▶ Your objective:
Retype every entry exactly, character for character.

(Items listed in a dataset)
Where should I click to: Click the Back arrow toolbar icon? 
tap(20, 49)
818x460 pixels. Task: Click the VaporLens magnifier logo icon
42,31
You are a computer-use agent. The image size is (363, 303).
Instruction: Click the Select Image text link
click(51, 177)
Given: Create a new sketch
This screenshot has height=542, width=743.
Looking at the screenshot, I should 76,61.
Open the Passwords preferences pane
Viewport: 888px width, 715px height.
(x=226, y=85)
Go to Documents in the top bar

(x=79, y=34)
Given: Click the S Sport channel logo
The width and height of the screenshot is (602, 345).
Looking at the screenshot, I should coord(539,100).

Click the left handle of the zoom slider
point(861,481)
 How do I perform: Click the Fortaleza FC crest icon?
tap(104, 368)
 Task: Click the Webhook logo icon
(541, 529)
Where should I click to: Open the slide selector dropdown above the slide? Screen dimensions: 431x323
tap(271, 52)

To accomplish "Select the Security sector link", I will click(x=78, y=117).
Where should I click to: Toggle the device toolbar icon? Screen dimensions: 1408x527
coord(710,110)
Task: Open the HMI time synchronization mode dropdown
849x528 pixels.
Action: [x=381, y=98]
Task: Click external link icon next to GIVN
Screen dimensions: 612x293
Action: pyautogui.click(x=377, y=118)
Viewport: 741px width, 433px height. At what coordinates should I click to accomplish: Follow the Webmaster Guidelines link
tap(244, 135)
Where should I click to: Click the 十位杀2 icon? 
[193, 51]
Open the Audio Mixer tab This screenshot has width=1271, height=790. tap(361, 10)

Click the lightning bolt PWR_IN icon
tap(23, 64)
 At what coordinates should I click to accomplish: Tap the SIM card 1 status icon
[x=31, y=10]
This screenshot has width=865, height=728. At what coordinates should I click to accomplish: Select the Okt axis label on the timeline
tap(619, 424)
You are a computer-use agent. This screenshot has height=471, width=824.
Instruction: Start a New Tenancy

▶ Response:
Where should I click to: Click the Back arrow toolbar icon? 
tap(20, 49)
818x460 pixels. Task: Click the VaporLens magnifier logo icon
42,31
You are a computer-use agent. The image size is (363, 303).
Instruction: Click the Select Image text link
click(51, 177)
Given: Create a new sketch
This screenshot has height=542, width=743.
Looking at the screenshot, I should 76,61.
Open the Passwords preferences pane
Viewport: 888px width, 715px height.
(x=226, y=85)
Go to Documents in the top bar

(x=79, y=34)
Given: Click the S Sport channel logo
The width and height of the screenshot is (602, 345).
Looking at the screenshot, I should coord(539,100).

Click the left handle of the zoom slider
point(861,481)
 How do I perform: Click the Fortaleza FC crest icon?
tap(104, 368)
 Task: Click the Webhook logo icon
(541, 529)
Where should I click to: Open the slide selector dropdown above the slide? Screen dimensions: 431x323
tap(271, 52)

To accomplish "Select the Security sector link", I will click(x=78, y=117).
Where should I click to: Toggle the device toolbar icon? Screen dimensions: 1408x527
coord(710,110)
Task: Open the HMI time synchronization mode dropdown
849x528 pixels.
Action: [x=381, y=98]
Task: Click external link icon next to GIVN
Screen dimensions: 612x293
Action: pyautogui.click(x=377, y=118)
Viewport: 741px width, 433px height. At what coordinates should I click to accomplish: Follow the Webmaster Guidelines link
tap(244, 135)
Where should I click to: Click the 十位杀2 icon? 
[193, 51]
Open the Audio Mixer tab This screenshot has width=1271, height=790. tap(361, 10)

Click the lightning bolt PWR_IN icon
tap(23, 64)
 At what coordinates should I click to accomplish: Tap the SIM card 1 status icon
[x=31, y=10]
This screenshot has width=865, height=728. At what coordinates should I click to accomplish: Select the Okt axis label on the timeline
tap(619, 424)
You are a computer-use agent. This screenshot has height=471, width=824.
Instruction: Start a New Tenancy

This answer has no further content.